The film screened in a 2-D version at its world premiere at the Shanghai Film Festival.

CREDITS

Presented by Ningxia Film Group (CN), Ding Longda (Beijing) International Culture Media (CN), Huayi Brothers Media (CN), Kylin Network (Beijing) Movie & Culture Media (CN). Produced by Ningxia Film Group (CN), Ding Longda (Beijing) International Culture Media (CN), Huayi Brothers Media (CN), Kylin Network (Beijing) Movie & Culture Media (CN), Huayi Brothers International (HK).

Script: Ran Jia’nan, Ran Ping. Story consultation: Ruan Shisheng [James Yuan], Wang Huan, Qian Mi. Photography: Huang Yuetai [Arthur Wong]. Editing: Xiao Yang. Editing consultation: Cheng Xiaoze. Music: Ishida Katsunori. Production design: Hao Yi. Styling: Hao Yi. Costume design: Liu Qian. Concept design: Amano Yoshitaka. Sound: Yang Jiang, Zhao Nan, Wang Gang. Action: Dong Wei. Action choreography: Li Cai. Visual effects: Chang Hongsong (Beijing Miracle Films, CJ Powercast, Kylin Film, Next Visual Studio). Special effects: Xu An [Koan Hui], Zhang Long. Creature design/special make-up: Xiao Jin. Choreography: Wu Weifeng. 3-D producers: Blues Li, Sean Shen. Executive direction: Zhang Changzheng, Zhang Lidong.

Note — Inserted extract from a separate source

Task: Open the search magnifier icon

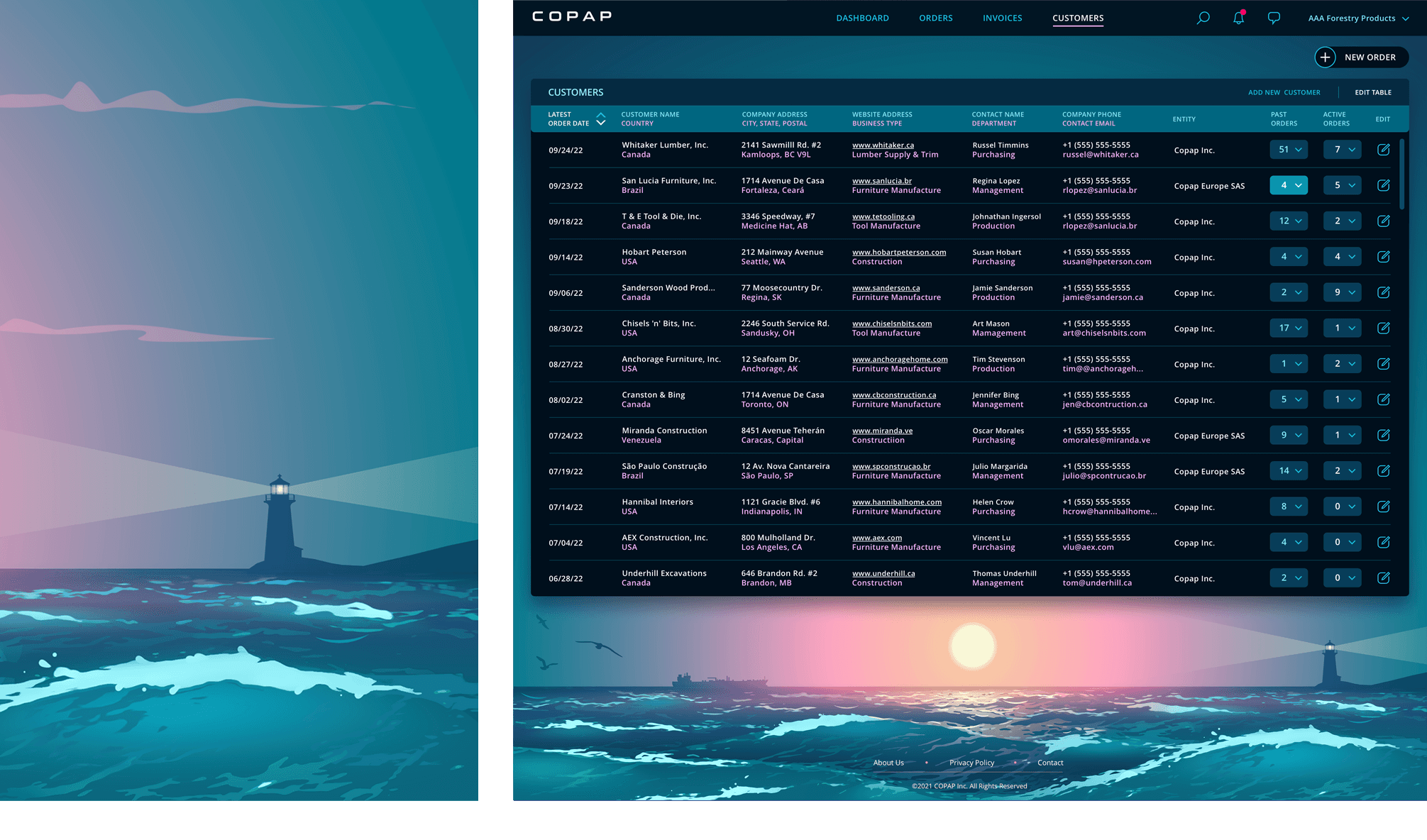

Cast: Zhao Wei (Jing, princess), Zhou Xun (Xiaowei), Chen Kun (Huo Xin, general), Yang Mi (Que’er), Feng Shaofeng (Pang, exorcist), Fei Xiang [Kris Phillips] (Tianlang wizard), Chen Tingjia (Tianlang queen), Lu Nuo (Tianlang king), Liu Jiahui [Gordon Liu] (Uncle Da), Zhang Yilong (Leopard), Guan Xiaotong (young Jing), Qin Junjue (young Huo Xin), You Benchang (alchemist), Lin Junxiao (Tianlang prince).

Premiere: Shanghai Film Festival (Opening Film), 16 Jun 2012.

Release: China, 28 Jun 2012; Hong Kong, 5 Jul 2012.